A modified data matrix.

Examples

>>> import os.path
>>> import clustbench
>>> data_url = "https://github.com/gagolews/clustering-data-v1/raw/v1.1.0"
>>> wut_smile = clustbench.load_dataset(
...     "wut", "smile", url=data_url, preprocess=False)
>>> np.random.seed(123)  # assure reprodicibility
>>> X = clustbench.preprocess_data(wut_smile.data)
clustbench.save_data(filename, data, fmt='%g', expanduser=True, expandvars=True)

Write a data matrix for inclusion in the clustering benchmark suite

Parameters
filenamestring or file handle

For example, path_to_suite/battery/dataset.data.gz.

data2D array_like

A matrix-like object

fmt

See numpy.savetxt.

expanduser

Whether to call os.path.expanduser on the file path.

expandvars

Whether to call os.path.expandvars on the file path.

clustbench.save_labels(filename, labels, expanduser=True, expandvars=True)
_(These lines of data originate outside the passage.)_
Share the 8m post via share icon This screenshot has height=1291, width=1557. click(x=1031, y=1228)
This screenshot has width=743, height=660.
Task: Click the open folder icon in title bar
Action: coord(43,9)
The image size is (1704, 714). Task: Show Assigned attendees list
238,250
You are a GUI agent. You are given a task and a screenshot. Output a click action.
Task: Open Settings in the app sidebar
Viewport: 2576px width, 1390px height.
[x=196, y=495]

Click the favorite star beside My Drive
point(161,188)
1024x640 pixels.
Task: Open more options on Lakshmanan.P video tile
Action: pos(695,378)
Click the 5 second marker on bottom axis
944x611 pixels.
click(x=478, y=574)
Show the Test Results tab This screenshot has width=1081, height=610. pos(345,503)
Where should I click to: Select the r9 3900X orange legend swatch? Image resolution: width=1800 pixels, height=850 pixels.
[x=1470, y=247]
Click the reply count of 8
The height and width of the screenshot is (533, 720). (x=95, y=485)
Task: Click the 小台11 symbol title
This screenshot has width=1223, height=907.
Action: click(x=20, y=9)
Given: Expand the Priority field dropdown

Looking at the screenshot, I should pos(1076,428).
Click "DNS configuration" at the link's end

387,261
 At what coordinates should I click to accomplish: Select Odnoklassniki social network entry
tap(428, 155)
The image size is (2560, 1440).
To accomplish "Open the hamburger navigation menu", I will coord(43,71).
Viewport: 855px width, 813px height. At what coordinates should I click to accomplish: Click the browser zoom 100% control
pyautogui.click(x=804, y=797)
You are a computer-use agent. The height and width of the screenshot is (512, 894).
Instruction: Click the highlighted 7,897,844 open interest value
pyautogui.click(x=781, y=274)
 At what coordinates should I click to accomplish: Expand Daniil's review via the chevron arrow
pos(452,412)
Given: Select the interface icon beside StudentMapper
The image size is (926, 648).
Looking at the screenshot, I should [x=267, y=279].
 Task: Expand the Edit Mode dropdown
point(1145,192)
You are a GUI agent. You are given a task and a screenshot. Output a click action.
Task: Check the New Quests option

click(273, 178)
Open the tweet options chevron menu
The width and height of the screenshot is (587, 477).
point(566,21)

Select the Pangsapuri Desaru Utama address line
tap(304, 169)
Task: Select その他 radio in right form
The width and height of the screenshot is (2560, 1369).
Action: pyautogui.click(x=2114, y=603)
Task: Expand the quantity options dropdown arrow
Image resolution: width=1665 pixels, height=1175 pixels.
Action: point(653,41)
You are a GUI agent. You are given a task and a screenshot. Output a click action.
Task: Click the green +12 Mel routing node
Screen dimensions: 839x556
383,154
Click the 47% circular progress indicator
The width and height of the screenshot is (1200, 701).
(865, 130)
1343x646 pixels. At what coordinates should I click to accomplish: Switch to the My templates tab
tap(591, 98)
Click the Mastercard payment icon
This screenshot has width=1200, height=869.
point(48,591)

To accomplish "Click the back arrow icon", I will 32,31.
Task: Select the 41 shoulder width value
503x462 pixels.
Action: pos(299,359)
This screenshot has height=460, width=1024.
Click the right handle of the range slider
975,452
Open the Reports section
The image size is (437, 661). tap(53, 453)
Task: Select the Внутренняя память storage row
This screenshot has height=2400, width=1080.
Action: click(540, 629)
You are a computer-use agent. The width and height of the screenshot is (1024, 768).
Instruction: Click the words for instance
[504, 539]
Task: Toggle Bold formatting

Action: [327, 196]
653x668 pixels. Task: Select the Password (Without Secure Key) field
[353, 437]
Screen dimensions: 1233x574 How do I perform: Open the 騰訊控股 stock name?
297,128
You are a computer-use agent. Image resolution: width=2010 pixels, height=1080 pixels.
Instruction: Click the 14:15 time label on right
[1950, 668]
Write a label vector for inclusion in the clustering benchmark suite

Parameters
filenamestring or file handle

For example, path_to_suite/battery/dataset.labels0.gz.

labels1D array_like

A label vector.

expanduser

Whether to call os.path.expanduser on the file path.

expandvars

Whether to call os.path.expandvars on the file path.

clustbench.save_results(filename, results, expanduser=True, expandvars=True)

Write clustering results of many algorithms

Parameters
filenamestring or file handle

For example, method_group/battery/dataset.resultK.gz.

resultsdict

A dictionary where each results[method_name] is a label vector.

expanduser

Whether to call os.path.expanduser on the file path.

expandvars

Whether to call os.path.expandvars on the file path.

Examples

>>> import os.path
>>> import clustbench
>>> # load from a local library (a manually downloaded repository)
>>> results_path = os.path.join("~", "Projects", "clustering-results-v1", "original")
>>> res = clustbench.load_results("*", "wut", "x2", 3, path=results_path)
>>> print(res.keys())
>>> clustbench.save_results("x1.result3.gz", clustbench.transpose_results(res)[3])
clustbench.transpose_results(results)

“Transpose” a results dictionary

Parameters
resultsdict

A dictionary of dictionaries or lists of objects.

Returns
retdict

A dictionary such that ret[b][a] is taken from results[a][b]. If results[a] is not a dictionary, labels_list_to_dict will be called first.